RE:RE:RE:RE:RE:RE:AACR Poster - very interesting An "interim read" would be a great way to understand the pause if that was what it was. It makes everything fall into place. We are still left with the fact that they concluded part 2 had a high probability of not reaching the goal that was set for it but it might put to bed some of the very negative options that have been going through my head.
I'm liking that as a jumping off point to understand the pause.
Wino115 wrote: I've thougth about that question too and knowing these things are always data driven, it seems to point to that. I've assumed some of the logic was that it showed very positive pre-clinical efficacy and safety, there's some sense with the very long SDs and PRs that conceptually it's getting there, but it's no where near the results to move it further.

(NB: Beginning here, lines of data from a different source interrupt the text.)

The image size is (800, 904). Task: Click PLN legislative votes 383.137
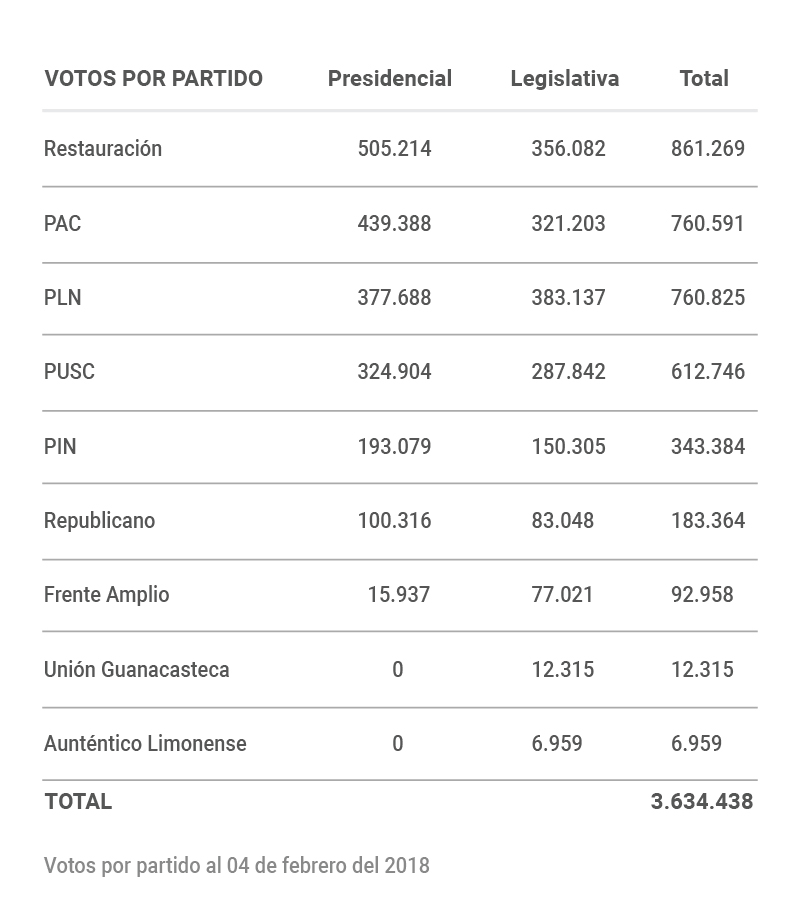(568, 297)
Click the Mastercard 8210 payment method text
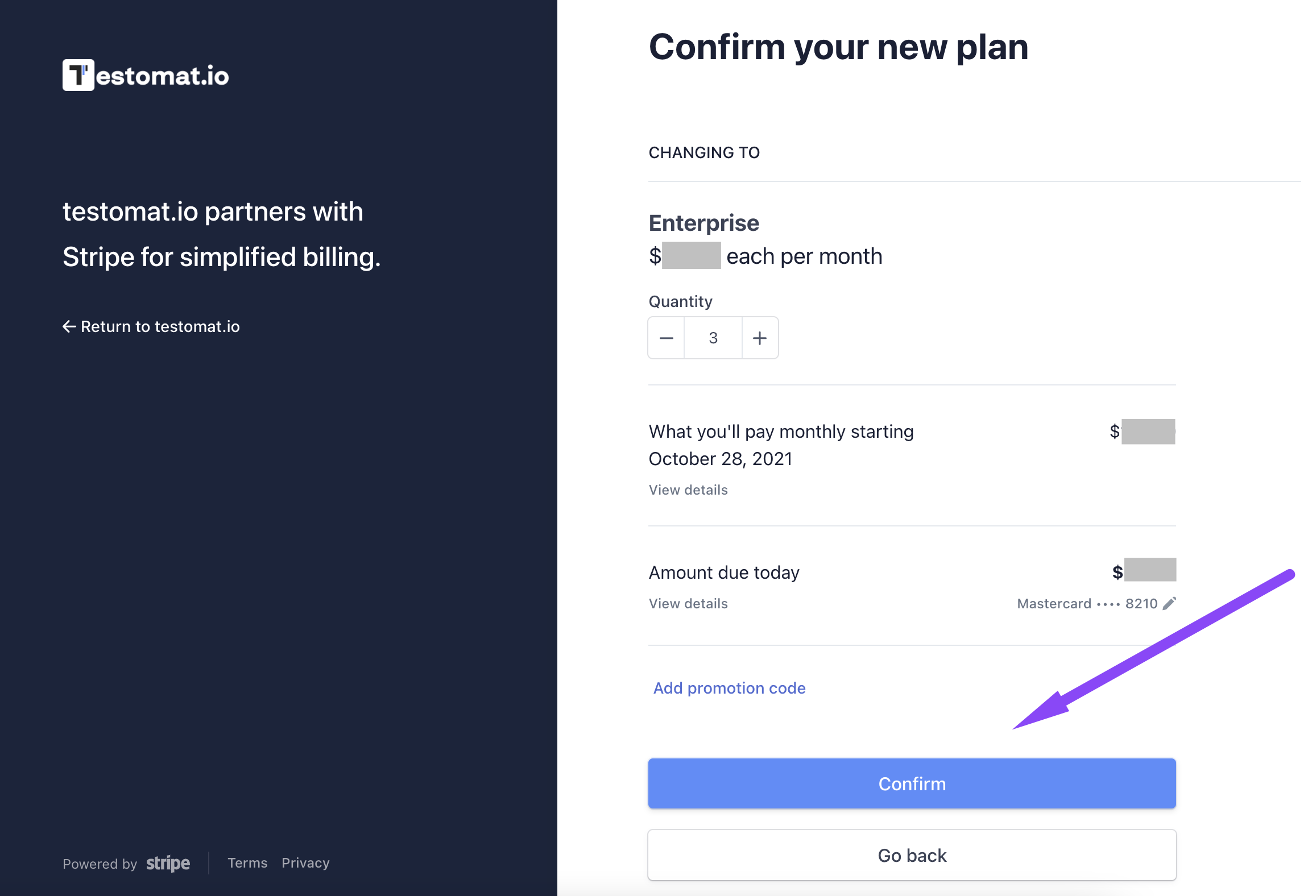This screenshot has width=1316, height=896. [1087, 604]
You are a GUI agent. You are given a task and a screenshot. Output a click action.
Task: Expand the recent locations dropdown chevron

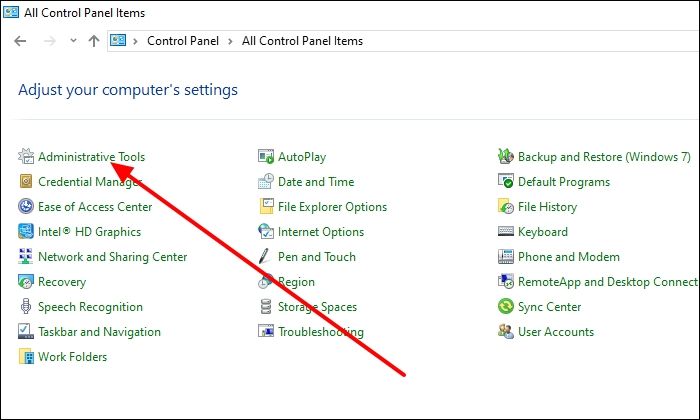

They basically came to the same conclusion some of you all did a long while ago, while all-comers is a way to learn a lot about sort1 expression, efficacy, safety and where and why it may work in certain areas, it's also a more expensive approach and more the realm of larger trials backed with a ton of money. If you dont' fit that category, and THTX did not, it's 100% dependent on getting some element of efficacy seen in the P1 part. The big boys can literally just look for safety, tolerability and a RP2D and probably would have been fine with large SDs and a couple PRs and then done something larger and smarter in P2 --they can afford that. THTX had no luxury and the wick was burning low. THere was no way they were going to get there unless everything worked perfectly as in mice, and the chances of that were lowered as it went on.
But, not lowered enough given you added 40 weeks to someones life that was likely ending in a few, to not reset it to target where some efficacy was seen, right patient types at baseline, right tumor type, right sub-type, do the tests, play with a few dose/timing schedules, and look to magnify those small signs you saw to see 1 or 2 CRs or a bunch of PRs and keep those SDs as they are also telling around safety. Was there a rationale to think it could be? I guess the SAC was tasked with that job. Nothings perfect in these trials with loads of pure experimentation as Juniper always said. If they can do testing, which we'll hear about, then they are doing half of what the science guys here wanted to see (unfortunately the chemo can't be changed at this point). Let's see how strongly they are filtering the enrollee part versus basically no filtering before. We'll see if they have added in biopsy and have the money/time for that. Would be the way to do it, so we'll find out.
It disappointed in a population group where it didn't do what they theorized well enought to warrant any more investment. The interim read showed it wasn't worth doing the same thing, but the question the SAC and investigator had to answer was, is the full set of data showing enough probable conclusions that we can extrapolate some theories on what we're seeing to slightly shift the probabilities around more focused enrollees and tumor types, plus how to balance that need for cell death versus tolerability to get ORRs into the right categories and high enough percentages that it may help this status of cancer patient where nothing else is working? It's a hurdle for sure given those 18 patients so the question is, since they won't enroll 18 patients like that again, will the next 18 based on those criteria and various dosing options increase tumor shrinkage form single digits to 30% or more. They would need 2-3 of those SDs to hit a positive endpoint of being a RECIST PR. Not easy, and let's see if they can convince us that is in the cards on their science day. I hope they bring in some of those SAC members for that call given their level of expertise --a docetaxol expert, a PDC expert and a TNBC expert, plus the lead investigator if they can get her.